“The creative arts go back to shamanic times,” says Lisa Kay, an art therapist and associate professor at Temple University. “A lot of cultures use the arts as a form of healing. The arts emerge as soul medicine.”
More recently, says Natalie Carlton, director of art therapy and counseling at Drexel University’s College of Nursing and Health Professions, creative arts therapies in the United States were rooted in community activism before migrating a few decades ago into the academic world.
Drexel, for example, established its master’s program combining the arts and therapy in 1974.
Michael O’Bryan, a prominent community organizer and activist, has used the arts to deal with issues in neighborhoods affected by violence and other traumas.

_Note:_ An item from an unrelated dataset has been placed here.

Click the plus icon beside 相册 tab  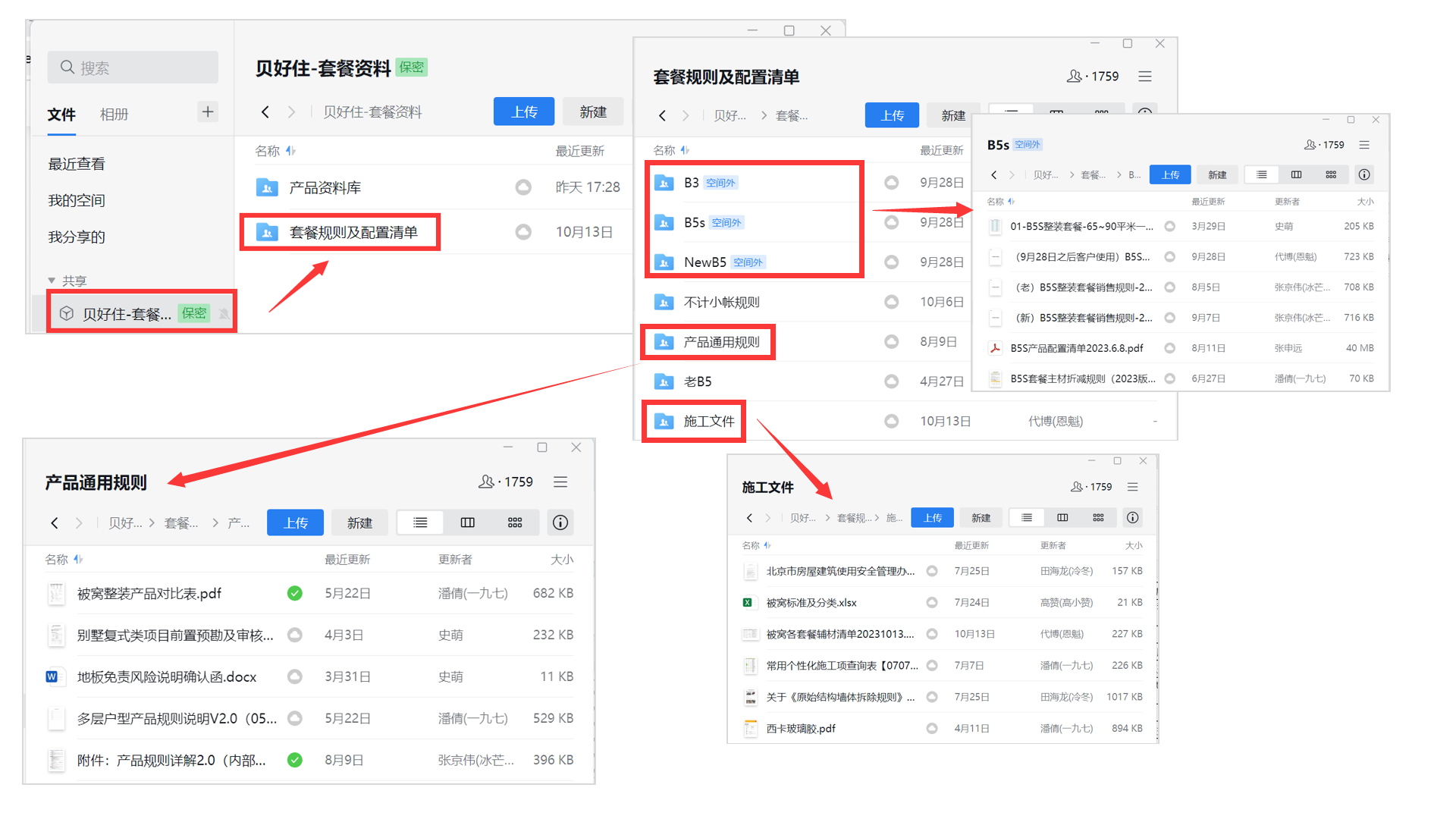click(x=208, y=112)
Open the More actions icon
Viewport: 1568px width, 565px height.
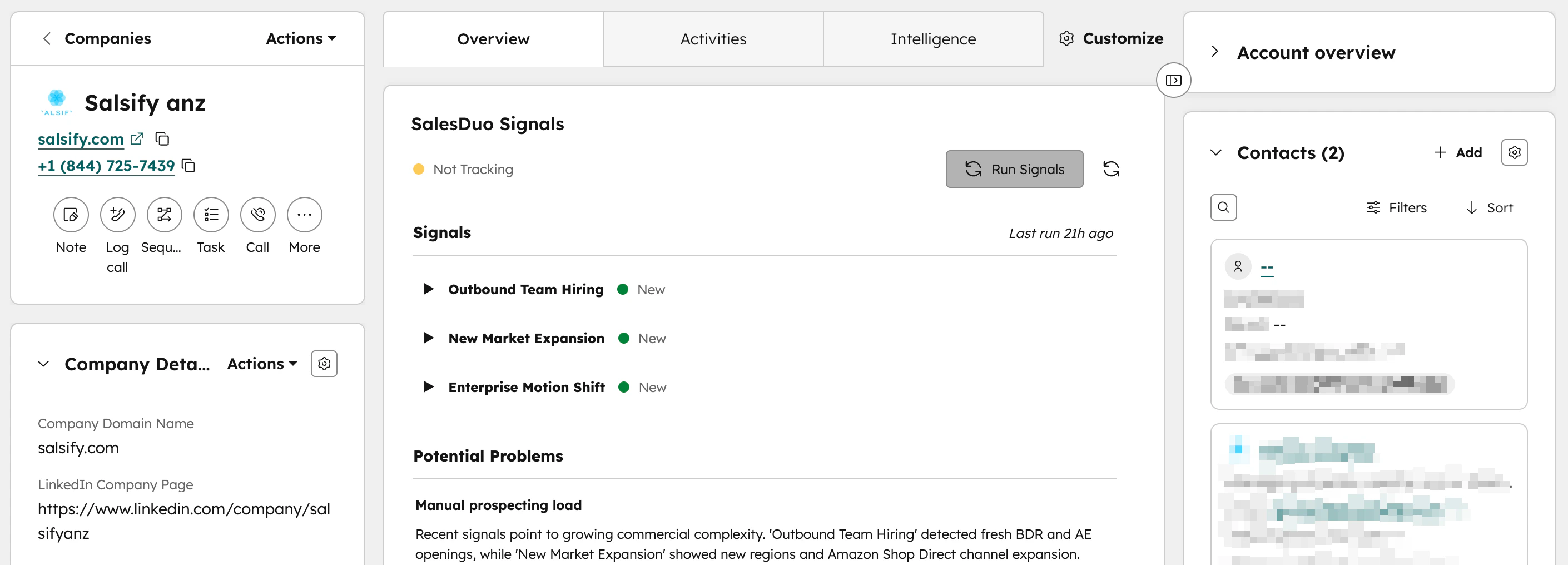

”Play teaches empathy and other social-emotional skills,” he says. For youth, “it provides spaces to mess up and try again with adults around them. An art-based environment provides structure and connectivity.”
O’Bryan, who has led workshops on trauma-informed care for a variety of clinical and non-clinical groups, says he takes a public health approach and deals with trauma that affects entire neighborhoods.
He says that the current political environment makes it particularly challenging for neighborhoods with large numbers of undocumented immigrants. “If you’re dealing with a parent who’s likely to be deported, that’s a lot of stress to bring into the classroom.”
Kay says that another trauma that therapists of all kinds now deal with results from shootings in schools and malls.
“We’re all really vulnerable, we really are,” she says. “Kids are always on high alert.”